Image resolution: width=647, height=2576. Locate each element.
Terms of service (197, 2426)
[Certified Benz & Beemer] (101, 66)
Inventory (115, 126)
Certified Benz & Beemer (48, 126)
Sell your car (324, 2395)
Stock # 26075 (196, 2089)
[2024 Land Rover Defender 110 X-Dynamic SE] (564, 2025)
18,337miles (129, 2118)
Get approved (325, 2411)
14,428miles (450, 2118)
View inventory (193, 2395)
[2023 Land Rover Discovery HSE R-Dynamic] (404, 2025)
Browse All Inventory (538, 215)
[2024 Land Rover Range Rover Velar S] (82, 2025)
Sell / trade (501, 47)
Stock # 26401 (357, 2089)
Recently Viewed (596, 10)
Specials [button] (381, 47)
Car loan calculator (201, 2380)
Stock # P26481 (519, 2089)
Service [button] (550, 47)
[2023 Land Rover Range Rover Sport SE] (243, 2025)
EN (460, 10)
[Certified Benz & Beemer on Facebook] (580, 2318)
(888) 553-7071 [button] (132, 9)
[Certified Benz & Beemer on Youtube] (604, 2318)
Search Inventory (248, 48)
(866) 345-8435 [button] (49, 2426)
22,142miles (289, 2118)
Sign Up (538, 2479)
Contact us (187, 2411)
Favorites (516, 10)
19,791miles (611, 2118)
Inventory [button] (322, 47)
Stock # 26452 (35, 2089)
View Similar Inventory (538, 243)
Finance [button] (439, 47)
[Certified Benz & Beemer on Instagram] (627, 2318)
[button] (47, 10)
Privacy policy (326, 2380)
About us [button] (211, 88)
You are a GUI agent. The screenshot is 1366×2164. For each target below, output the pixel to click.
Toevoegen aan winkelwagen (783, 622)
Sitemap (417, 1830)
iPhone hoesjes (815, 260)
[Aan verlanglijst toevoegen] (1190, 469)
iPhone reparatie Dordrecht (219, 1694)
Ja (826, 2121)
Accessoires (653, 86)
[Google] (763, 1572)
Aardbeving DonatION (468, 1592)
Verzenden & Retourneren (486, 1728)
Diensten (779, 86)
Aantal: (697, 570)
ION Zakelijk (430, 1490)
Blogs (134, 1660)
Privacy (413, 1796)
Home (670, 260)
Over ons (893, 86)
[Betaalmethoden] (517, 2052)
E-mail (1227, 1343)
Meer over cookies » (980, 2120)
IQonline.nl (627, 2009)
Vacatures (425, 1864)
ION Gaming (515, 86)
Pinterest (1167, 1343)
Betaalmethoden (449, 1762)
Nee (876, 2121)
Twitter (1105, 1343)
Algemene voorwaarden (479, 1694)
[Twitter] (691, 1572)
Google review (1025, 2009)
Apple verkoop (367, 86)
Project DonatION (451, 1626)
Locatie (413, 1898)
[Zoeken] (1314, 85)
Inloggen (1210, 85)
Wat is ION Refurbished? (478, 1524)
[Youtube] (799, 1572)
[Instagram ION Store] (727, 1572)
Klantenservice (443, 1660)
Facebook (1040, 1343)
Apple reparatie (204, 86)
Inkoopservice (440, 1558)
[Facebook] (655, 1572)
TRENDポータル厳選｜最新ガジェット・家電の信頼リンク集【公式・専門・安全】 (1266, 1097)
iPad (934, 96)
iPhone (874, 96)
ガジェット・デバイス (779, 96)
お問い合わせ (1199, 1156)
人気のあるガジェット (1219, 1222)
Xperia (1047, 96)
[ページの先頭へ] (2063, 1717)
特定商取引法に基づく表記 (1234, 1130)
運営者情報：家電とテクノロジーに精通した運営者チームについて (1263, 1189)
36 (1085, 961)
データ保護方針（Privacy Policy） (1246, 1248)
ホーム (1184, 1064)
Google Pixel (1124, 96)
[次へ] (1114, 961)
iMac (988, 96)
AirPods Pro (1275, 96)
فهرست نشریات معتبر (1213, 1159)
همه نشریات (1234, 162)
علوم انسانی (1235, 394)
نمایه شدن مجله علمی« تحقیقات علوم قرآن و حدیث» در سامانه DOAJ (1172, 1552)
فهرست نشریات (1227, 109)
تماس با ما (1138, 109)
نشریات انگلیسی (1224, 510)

■ ■ ■ ■

# INSTRUCTIONS FOR THE TASK:
Set down each entry again, exactly as written.

# SOLUTION TO THIS PROBLEM:
Image resolution: width=647, height=2576. Locate each element.
Terms of service (197, 2426)
[Certified Benz & Beemer] (101, 66)
Inventory (115, 126)
Certified Benz & Beemer (48, 126)
Sell your car (324, 2395)
Stock # 26075 (196, 2089)
[2024 Land Rover Defender 110 X-Dynamic SE] (564, 2025)
18,337miles (129, 2118)
Get approved (325, 2411)
14,428miles (450, 2118)
View inventory (193, 2395)
[2023 Land Rover Discovery HSE R-Dynamic] (404, 2025)
Browse All Inventory (538, 215)
[2024 Land Rover Range Rover Velar S] (82, 2025)
Sell / trade (501, 47)
Stock # 26401 (357, 2089)
Recently Viewed (596, 10)
Specials [button] (381, 47)
Car loan calculator (201, 2380)
Stock # P26481 (519, 2089)
Service [button] (550, 47)
[2023 Land Rover Range Rover Sport SE] (243, 2025)
EN (460, 10)
[Certified Benz & Beemer on Facebook] (580, 2318)
(888) 553-7071 [button] (132, 9)
[Certified Benz & Beemer on Youtube] (604, 2318)
Search Inventory (248, 48)
(866) 345-8435 [button] (49, 2426)
22,142miles (289, 2118)
Sign Up (538, 2479)
Contact us (187, 2411)
Favorites (516, 10)
19,791miles (611, 2118)
Inventory [button] (322, 47)
Stock # 26452 (35, 2089)
View Similar Inventory (538, 243)
Finance [button] (439, 47)
[Certified Benz & Beemer on Instagram] (627, 2318)
[button] (47, 10)
Privacy policy (326, 2380)
About us [button] (211, 88)
You are a GUI agent. The screenshot is 1366×2164. For each target below, output the pixel to click.
Toevoegen aan winkelwagen (783, 622)
Sitemap (417, 1830)
iPhone hoesjes (815, 260)
[Aan verlanglijst toevoegen] (1190, 469)
iPhone reparatie Dordrecht (219, 1694)
Ja (826, 2121)
Accessoires (653, 86)
[Google] (763, 1572)
Aardbeving DonatION (468, 1592)
Verzenden & Retourneren (486, 1728)
Diensten (779, 86)
Aantal: (697, 570)
ION Zakelijk (430, 1490)
Blogs (134, 1660)
Privacy (413, 1796)
Home (670, 260)
Over ons (893, 86)
[Betaalmethoden] (517, 2052)
E-mail (1227, 1343)
Meer over cookies » (980, 2120)
IQonline.nl (627, 2009)
Vacatures (425, 1864)
ION Gaming (515, 86)
Pinterest (1167, 1343)
Betaalmethoden (449, 1762)
Nee (876, 2121)
Twitter (1105, 1343)
Algemene voorwaarden (479, 1694)
[Twitter] (691, 1572)
Google review (1025, 2009)
Apple verkoop (367, 86)
Project DonatION (451, 1626)
Locatie (413, 1898)
[Zoeken] (1314, 85)
Inloggen (1210, 85)
Wat is ION Refurbished? (478, 1524)
[Youtube] (799, 1572)
[Instagram ION Store] (727, 1572)
Klantenservice (443, 1660)
Facebook (1040, 1343)
Apple reparatie (204, 86)
Inkoopservice (440, 1558)
[Facebook] (655, 1572)
TRENDポータル厳選｜最新ガジェット・家電の信頼リンク集【公式・専門・安全】 (1266, 1097)
iPad (934, 96)
iPhone (874, 96)
ガジェット・デバイス (779, 96)
お問い合わせ (1199, 1156)
人気のあるガジェット (1219, 1222)
Xperia (1047, 96)
[ページの先頭へ] (2063, 1717)
特定商取引法に基づく表記 (1234, 1130)
運営者情報：家電とテクノロジーに精通した運営者チームについて (1263, 1189)
36 (1085, 961)
データ保護方針（Privacy Policy） (1246, 1248)
ホーム (1184, 1064)
Google Pixel (1124, 96)
[次へ] (1114, 961)
iMac (988, 96)
AirPods Pro (1275, 96)
فهرست نشریات معتبر (1213, 1159)
همه نشریات (1234, 162)
علوم انسانی (1235, 394)
نمایه شدن مجله علمی« تحقیقات علوم قرآن و حدیث» در سامانه DOAJ (1172, 1552)
فهرست نشریات (1227, 109)
تماس با ما (1138, 109)
نشریات انگلیسی (1224, 510)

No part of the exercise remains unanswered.